La lenteur du développement est avant tout un échec politique. La nouvelle majorité des feux tricolores a maintenant la possibilité de faire mieux. Incidemment, cela s’applique également à l’élimination progressive du charbon. Dans le cas de l’énergie nucléaire, une prolongation de la durée de vie se heurterait à l’opposition de la majorité de notre population. Mais il est temps non seulement de faire avancer les énergies renouvelables, mais aussi de faire avancer la transition énergétique dans ses trois piliers : l’épargne, la révolution de l’efficacité et les énergies renouvelables. Et s’il vous plaît connectez-le avec plus de décentralisation, d’énergie communautaire et une infrastructure écologique.
Vous ne craignez pas les coupures de courant lorsque les centrales nucléaires sont déconnectées du réseau ?

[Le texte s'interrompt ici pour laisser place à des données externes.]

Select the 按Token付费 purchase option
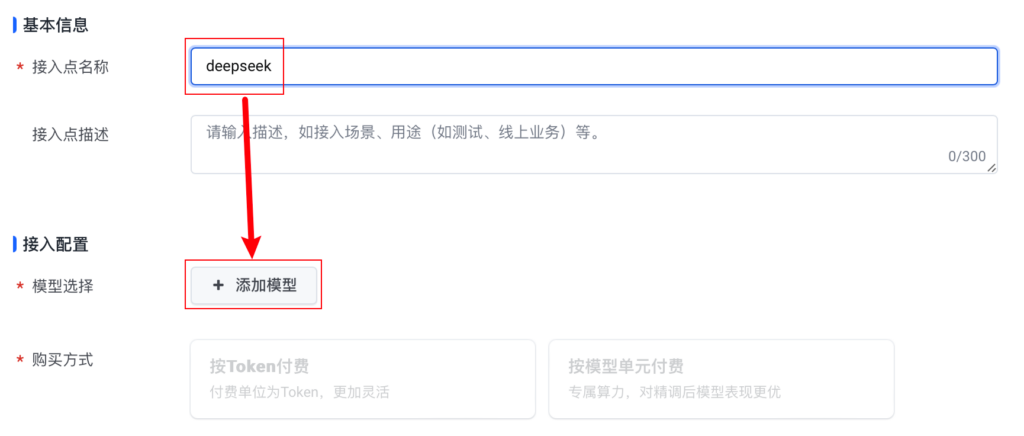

Non. Mais il est nécessaire d’accélérer la conversion.
Plus précisément : qu’est-ce qu’un gouvernement de feux de circulation devrait décider ?
Le feu de circulation devrait mettre fin au plafond d’expansion de l’énergie éolienne et solaire dans l’EEG, lancer une révolution de l’efficacité avec un programme d’investissement complet dans lequel l’augmentation de la productivité de l’énergie et des ressources est nettement supérieure à la croissance économique, et combiner cela avec une suffisance socialement juste politique. Sans modération et sans autolimitation, nous ne pourrons pas protéger le climat.